Она не знала, сколько прошло времени, прежде чем ей удалось заговорить вновь. Голова и плечи опущены, ладони дрожат. Минувшее скручивало ее узлом, сочилось через поры — словами, мыслями, чувствами.
— Как… Как должна жить женщина, которая не может иметь секса? Какого мужчину она может привлечь? Чем удовлетворить и удержать? Говорят, любят и косых и слепых, но как полюбить ту, которую нельзя ласкать в постели?
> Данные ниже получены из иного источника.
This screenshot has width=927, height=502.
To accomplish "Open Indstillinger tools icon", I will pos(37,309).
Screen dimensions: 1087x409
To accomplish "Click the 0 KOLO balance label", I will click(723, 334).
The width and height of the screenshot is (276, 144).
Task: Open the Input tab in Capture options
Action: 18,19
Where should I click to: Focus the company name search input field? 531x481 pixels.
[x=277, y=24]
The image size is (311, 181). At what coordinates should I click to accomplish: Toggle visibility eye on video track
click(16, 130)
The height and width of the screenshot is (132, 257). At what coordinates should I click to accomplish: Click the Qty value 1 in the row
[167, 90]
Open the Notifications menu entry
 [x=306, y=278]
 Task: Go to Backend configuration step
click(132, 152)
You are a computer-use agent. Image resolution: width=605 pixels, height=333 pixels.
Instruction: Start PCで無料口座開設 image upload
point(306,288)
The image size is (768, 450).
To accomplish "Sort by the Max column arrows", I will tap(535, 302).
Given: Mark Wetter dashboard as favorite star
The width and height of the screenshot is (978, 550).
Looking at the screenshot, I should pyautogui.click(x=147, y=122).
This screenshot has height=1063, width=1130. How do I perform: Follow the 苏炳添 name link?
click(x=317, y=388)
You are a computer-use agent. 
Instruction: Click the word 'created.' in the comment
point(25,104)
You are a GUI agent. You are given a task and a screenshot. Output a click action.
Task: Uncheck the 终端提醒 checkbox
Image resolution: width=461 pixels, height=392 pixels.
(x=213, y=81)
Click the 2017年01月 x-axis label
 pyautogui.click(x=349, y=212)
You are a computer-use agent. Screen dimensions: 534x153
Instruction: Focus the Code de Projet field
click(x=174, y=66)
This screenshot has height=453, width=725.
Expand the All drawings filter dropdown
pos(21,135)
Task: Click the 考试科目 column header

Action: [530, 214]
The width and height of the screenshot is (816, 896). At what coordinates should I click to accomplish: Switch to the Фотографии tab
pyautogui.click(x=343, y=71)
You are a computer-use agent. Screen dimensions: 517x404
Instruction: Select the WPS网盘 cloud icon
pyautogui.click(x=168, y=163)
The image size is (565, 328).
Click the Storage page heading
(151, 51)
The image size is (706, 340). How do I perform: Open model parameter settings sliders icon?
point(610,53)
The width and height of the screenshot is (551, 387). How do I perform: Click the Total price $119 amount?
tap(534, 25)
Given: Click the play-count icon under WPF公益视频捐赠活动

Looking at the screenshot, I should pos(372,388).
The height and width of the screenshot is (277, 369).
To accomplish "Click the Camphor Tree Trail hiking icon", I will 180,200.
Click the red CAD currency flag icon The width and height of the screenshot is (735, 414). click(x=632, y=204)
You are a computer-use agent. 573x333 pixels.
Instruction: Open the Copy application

А меня нельзя.
Удивительно, но она рассказывала это мужчинам. Четырем и почти незнакомым — не лучшей подруге, не тишине — им, — здоровым и чужим мужикам.
— Думаете, я стала бы такой злой, если бы не это? Ведь мои шрамы — не только снаружи. Самый страшный — это тот, который остался после куска арматуры, что прошел сквозь меня. Я не могу… Не могу… заниматься любовью. Вы понимаете?
Наверное, они понимали. Может быть. Она не смотрела. Райне казалось, что теперь в ее глазах навечно будут плясать лишь оранжевые блики костра, — они сожгут ее целиком — всю радость и боль, все переживания, ее всю.
— А эти люди… мужчины… Они все продолжали меня добиваться: делали ставки, заключали пари, пытались перещеголять друг друга в том, кто же первый покорит мисс Марго Полански и заполучит все ее деньги? И я мстила… Хорошая, плохая? Нет, просто Райна.
Она сама не замечала, что повторяла слова Майкла — "просто Райна".
— Не оправдываюсь, нет. Тому, что я сделала, нет оправдания — не судите. Никто не осудит меня больше, чем я сама себя. А я… уже.
Пауза. Грустные, выцветшие слова.
— Получала ли я удовольствие? Нет. Но прослыла стервой. Нет, я стала не стервой — просто дурой. Депрессивной и разочаровавшейся в себе и в людях дурой, которая знала лишь одно — такой он (и вновь прямой взгляд на Канна) меня точно не полюбит. Никогда.
Дышал ли кто‑то из них, пока она говорила? Колыхал ли ветки ветер? Стрекотали ли свои песни сверчки? Нет, все будто застыло, и вокруг осталась лишь печаль. Необъятная, вселенская, непостижимая по своим масштабам и вечная.